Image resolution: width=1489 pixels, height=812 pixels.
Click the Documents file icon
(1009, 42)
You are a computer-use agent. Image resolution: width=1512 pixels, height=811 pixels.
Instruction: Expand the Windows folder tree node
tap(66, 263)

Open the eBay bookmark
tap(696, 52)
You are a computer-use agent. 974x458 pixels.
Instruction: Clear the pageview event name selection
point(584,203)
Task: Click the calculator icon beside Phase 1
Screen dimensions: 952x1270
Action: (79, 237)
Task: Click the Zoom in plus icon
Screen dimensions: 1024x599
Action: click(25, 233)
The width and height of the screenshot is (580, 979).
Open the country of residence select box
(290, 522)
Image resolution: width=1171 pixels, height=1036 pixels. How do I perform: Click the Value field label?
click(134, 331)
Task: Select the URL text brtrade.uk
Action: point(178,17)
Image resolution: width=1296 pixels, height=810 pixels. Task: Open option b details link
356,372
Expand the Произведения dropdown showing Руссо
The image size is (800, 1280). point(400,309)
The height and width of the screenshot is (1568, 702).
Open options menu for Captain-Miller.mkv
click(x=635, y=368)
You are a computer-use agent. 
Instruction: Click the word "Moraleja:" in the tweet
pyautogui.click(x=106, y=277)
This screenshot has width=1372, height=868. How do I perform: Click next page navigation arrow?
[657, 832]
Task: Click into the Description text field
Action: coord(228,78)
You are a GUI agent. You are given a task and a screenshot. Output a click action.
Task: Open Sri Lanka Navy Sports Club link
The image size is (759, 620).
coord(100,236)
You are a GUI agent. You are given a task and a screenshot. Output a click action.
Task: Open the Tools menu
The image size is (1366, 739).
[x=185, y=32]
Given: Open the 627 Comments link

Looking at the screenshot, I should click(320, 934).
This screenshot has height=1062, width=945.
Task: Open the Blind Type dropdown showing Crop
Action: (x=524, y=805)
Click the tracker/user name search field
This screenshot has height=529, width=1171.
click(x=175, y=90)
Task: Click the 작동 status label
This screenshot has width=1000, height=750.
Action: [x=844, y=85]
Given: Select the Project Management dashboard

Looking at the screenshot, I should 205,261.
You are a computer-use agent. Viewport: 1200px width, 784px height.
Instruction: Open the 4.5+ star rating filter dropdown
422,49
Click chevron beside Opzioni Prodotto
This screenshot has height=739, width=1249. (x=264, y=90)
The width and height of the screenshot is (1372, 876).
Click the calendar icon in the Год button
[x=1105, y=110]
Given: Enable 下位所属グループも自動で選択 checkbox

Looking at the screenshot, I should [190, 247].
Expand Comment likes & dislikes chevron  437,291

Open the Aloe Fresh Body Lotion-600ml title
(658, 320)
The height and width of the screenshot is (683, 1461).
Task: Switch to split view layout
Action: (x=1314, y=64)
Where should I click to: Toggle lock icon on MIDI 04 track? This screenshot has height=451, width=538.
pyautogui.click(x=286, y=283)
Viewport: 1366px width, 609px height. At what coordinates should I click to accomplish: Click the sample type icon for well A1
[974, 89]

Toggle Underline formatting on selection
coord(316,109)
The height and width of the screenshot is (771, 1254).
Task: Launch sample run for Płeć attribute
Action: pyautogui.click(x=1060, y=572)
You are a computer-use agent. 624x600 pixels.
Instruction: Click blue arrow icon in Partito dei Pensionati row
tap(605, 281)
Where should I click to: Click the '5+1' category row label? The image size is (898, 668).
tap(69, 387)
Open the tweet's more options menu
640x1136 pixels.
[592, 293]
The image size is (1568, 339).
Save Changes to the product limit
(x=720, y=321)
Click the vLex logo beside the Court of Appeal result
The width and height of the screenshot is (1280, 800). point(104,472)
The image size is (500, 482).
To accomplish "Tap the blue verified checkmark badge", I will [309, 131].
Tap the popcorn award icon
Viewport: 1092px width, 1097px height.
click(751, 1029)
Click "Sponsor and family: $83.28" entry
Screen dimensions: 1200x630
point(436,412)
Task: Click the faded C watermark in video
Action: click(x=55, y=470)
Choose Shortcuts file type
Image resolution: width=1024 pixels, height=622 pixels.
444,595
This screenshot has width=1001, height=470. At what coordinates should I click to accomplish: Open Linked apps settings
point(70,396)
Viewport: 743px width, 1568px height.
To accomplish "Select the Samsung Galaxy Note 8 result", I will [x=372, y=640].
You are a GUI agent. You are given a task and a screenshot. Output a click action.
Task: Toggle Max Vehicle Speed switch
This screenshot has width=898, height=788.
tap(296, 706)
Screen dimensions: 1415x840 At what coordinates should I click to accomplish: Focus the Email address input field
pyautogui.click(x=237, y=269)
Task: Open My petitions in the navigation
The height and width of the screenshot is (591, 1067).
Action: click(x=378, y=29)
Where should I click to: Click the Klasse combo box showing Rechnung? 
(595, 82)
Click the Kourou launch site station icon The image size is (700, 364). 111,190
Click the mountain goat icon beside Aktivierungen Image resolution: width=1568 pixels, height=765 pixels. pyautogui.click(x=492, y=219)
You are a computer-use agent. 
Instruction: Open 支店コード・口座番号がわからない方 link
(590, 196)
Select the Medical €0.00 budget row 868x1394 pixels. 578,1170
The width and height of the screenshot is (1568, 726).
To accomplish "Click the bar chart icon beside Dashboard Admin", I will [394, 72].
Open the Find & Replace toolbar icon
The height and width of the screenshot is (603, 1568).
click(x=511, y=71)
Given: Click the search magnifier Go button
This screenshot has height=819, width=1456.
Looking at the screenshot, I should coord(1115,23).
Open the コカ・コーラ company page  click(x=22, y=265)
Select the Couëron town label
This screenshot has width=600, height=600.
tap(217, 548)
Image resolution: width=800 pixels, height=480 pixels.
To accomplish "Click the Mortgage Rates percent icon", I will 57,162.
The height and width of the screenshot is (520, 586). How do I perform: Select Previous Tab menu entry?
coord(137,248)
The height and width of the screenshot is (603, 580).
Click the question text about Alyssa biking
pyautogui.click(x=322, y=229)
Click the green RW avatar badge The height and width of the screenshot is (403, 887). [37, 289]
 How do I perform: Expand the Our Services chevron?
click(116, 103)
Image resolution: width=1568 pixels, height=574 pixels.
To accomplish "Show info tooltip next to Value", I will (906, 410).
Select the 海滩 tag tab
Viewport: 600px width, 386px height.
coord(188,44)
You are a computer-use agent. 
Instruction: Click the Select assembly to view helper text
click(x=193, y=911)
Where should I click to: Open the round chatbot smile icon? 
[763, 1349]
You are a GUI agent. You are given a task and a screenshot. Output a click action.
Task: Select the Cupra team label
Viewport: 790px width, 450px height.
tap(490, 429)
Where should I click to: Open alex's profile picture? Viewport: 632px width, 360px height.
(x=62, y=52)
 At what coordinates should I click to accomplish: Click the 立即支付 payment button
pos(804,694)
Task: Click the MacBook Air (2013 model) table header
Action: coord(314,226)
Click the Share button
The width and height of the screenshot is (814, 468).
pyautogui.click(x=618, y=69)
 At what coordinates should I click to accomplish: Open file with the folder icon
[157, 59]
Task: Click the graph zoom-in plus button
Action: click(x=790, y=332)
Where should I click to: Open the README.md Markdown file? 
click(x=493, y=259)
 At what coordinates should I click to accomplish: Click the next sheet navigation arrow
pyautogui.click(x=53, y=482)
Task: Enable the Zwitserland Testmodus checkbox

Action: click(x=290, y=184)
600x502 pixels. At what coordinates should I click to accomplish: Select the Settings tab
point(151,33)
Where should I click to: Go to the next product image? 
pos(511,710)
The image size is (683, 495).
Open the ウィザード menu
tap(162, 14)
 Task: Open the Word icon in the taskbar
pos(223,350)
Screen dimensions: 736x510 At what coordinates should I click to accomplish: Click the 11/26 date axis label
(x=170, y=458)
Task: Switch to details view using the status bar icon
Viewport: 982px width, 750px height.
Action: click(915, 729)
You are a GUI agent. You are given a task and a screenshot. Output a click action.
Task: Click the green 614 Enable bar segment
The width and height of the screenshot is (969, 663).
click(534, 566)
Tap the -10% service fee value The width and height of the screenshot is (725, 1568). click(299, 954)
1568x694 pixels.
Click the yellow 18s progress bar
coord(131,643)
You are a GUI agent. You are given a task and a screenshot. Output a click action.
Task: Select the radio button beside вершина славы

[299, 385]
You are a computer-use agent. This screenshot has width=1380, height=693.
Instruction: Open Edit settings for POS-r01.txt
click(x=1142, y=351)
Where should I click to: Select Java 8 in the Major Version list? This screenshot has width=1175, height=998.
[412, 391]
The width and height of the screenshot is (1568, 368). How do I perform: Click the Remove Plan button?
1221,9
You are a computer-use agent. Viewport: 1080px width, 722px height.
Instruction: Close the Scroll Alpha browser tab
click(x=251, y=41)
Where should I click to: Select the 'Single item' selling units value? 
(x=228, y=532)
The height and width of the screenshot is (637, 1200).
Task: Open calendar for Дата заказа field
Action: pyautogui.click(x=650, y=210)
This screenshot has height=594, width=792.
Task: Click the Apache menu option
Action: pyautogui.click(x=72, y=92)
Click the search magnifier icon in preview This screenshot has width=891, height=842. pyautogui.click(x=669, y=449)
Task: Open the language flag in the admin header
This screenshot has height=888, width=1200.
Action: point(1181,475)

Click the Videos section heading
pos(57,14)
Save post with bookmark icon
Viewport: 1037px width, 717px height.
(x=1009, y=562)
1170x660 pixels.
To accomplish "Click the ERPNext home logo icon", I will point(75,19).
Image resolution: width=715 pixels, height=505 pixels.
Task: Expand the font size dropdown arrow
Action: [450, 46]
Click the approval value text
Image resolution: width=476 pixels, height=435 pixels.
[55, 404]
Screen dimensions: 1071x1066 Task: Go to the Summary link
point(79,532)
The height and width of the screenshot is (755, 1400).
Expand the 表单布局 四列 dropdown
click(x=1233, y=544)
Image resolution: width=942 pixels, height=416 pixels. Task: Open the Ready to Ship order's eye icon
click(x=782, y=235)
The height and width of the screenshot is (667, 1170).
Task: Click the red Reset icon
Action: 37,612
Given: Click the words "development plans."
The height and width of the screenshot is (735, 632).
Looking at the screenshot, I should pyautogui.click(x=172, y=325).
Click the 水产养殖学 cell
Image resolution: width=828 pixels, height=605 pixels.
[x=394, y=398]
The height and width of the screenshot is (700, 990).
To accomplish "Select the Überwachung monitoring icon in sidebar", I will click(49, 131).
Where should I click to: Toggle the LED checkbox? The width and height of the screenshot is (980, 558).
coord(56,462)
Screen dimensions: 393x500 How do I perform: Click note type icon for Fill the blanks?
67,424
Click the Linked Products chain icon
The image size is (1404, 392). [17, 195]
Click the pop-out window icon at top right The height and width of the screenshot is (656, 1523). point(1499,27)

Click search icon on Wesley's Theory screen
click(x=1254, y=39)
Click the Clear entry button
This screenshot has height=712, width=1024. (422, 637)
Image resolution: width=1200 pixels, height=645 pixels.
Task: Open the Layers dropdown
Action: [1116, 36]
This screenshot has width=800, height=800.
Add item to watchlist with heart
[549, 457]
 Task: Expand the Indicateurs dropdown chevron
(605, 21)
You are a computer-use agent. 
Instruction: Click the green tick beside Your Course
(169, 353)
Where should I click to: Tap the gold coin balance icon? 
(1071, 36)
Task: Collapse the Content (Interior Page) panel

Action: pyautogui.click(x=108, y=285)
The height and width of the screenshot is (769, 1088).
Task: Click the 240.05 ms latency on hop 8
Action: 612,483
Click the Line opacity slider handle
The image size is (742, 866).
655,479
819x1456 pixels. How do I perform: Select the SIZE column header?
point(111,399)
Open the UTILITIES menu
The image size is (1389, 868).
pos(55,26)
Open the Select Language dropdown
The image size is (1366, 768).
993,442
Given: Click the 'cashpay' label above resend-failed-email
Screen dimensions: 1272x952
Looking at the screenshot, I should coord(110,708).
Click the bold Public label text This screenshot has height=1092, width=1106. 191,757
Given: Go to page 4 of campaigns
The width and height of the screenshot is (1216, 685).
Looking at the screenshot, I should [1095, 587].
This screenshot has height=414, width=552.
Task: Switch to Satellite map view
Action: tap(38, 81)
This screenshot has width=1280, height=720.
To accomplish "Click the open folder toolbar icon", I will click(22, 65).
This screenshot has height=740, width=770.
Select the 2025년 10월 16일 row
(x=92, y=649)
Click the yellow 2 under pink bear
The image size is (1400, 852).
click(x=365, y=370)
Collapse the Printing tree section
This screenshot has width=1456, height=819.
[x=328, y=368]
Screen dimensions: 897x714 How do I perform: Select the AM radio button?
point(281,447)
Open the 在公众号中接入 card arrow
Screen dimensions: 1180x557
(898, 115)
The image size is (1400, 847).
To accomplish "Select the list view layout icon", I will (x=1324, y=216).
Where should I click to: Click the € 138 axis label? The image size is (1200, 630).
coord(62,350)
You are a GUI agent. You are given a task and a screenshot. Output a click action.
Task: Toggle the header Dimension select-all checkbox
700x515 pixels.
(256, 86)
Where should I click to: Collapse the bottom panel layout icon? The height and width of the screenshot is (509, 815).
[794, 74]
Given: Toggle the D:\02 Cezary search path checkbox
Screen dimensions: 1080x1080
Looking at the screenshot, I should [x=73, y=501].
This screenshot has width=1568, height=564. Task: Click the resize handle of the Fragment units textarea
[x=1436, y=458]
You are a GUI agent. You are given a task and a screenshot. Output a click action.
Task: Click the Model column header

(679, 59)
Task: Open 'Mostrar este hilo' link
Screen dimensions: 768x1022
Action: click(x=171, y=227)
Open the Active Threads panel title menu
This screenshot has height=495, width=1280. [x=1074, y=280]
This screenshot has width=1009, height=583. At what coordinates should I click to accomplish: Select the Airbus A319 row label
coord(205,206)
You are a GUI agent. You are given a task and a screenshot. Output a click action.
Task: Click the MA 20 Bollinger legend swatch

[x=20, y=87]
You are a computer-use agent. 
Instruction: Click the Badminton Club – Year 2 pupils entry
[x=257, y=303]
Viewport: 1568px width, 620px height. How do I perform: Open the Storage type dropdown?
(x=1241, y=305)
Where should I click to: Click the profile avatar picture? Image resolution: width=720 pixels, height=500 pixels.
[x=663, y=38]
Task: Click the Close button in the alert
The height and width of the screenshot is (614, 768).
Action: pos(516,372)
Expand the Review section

------

Determine the number of lines in the preceding data that contain the word "status". Reply with that number only.

* [Solution] 2